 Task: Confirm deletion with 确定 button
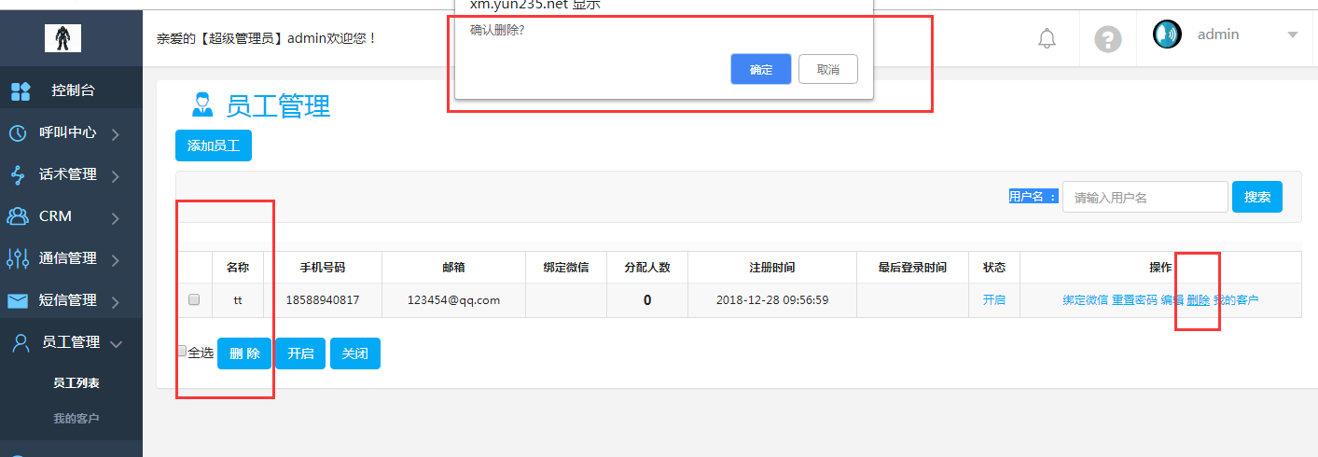click(x=760, y=69)
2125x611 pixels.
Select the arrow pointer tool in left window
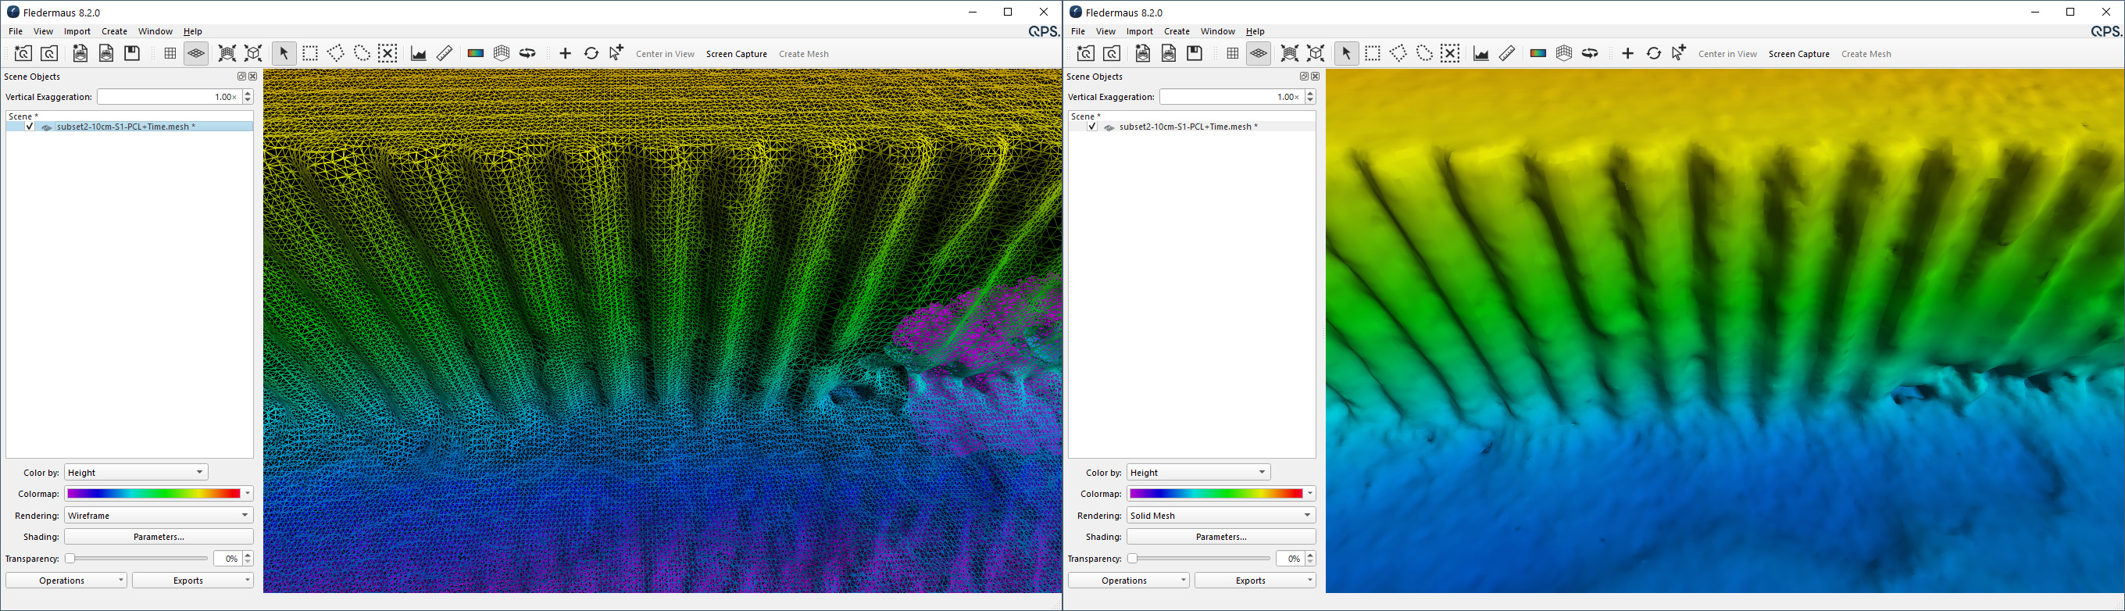[284, 54]
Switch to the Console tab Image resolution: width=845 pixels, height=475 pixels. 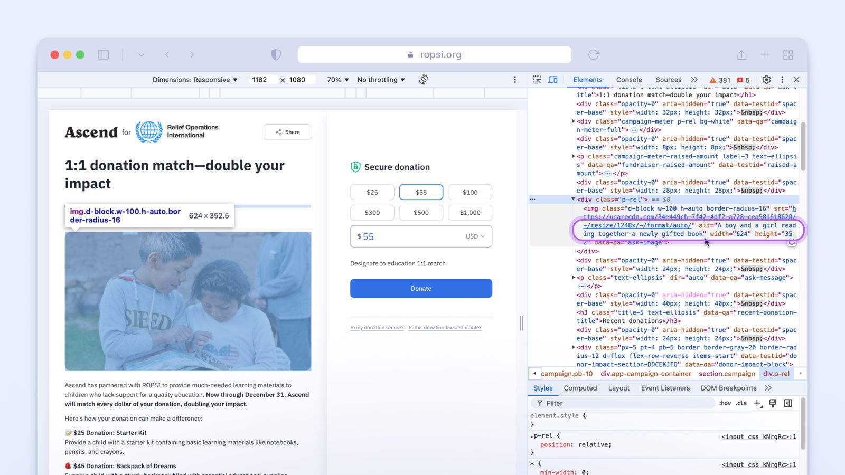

——————

▶ WHAT IS REQUIRED
Retype the data above verbatim, minus images.

▶ SOLUTION FOR THIS PROBLEM
 Task: Confirm deletion with 确定 button
click(x=760, y=69)
2125x611 pixels.
Select the arrow pointer tool in left window
[284, 54]
Switch to the Console tab Image resolution: width=845 pixels, height=475 pixels. 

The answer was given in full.